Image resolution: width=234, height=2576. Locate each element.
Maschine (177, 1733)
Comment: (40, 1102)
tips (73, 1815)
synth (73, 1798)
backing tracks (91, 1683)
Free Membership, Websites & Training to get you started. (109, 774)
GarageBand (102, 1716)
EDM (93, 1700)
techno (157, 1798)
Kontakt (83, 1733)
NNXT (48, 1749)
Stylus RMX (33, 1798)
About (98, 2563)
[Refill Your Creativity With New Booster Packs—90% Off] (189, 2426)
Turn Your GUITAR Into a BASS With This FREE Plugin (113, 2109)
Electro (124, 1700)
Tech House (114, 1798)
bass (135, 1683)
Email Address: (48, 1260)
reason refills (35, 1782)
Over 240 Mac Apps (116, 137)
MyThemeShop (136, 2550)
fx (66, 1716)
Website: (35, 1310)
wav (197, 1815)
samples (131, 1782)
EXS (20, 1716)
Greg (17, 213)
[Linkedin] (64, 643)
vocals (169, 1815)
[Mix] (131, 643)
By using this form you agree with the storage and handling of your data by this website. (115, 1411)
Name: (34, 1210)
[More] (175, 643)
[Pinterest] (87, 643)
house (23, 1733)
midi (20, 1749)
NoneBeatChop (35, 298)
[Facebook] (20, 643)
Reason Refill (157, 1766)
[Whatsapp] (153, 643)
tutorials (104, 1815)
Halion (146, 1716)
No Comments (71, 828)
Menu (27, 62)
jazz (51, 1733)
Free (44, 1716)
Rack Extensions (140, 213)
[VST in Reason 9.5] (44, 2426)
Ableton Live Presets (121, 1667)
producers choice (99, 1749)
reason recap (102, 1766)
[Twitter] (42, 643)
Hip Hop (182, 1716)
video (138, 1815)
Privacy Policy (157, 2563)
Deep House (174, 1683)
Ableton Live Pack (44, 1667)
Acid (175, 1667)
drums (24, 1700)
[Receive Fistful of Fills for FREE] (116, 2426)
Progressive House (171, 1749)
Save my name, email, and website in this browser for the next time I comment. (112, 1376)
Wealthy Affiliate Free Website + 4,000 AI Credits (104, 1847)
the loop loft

AIM OF THE TASK: The span to print begins at the line containing "Free (44, 1716)" and ends at the final line of the entries; print it exactly and print nothing else.

TASK OUTPUT:
Free (44, 1716)
Rack Extensions (140, 213)
[VST in Reason 9.5] (44, 2426)
Ableton Live Presets (121, 1667)
producers choice (99, 1749)
reason recap (102, 1766)
[Twitter] (42, 643)
Hip Hop (182, 1716)
video (138, 1815)
Privacy Policy (157, 2563)
Deep House (174, 1683)
Ableton Live Pack (44, 1667)
Acid (175, 1667)
drums (24, 1700)
[Receive Fistful of Fills for FREE] (116, 2426)
Progressive House (171, 1749)
Save my name, email, and website in this browser for the next time I comment. (112, 1376)
Wealthy Affiliate Free Website + 4,000 AI Credits (104, 1847)
the loop loft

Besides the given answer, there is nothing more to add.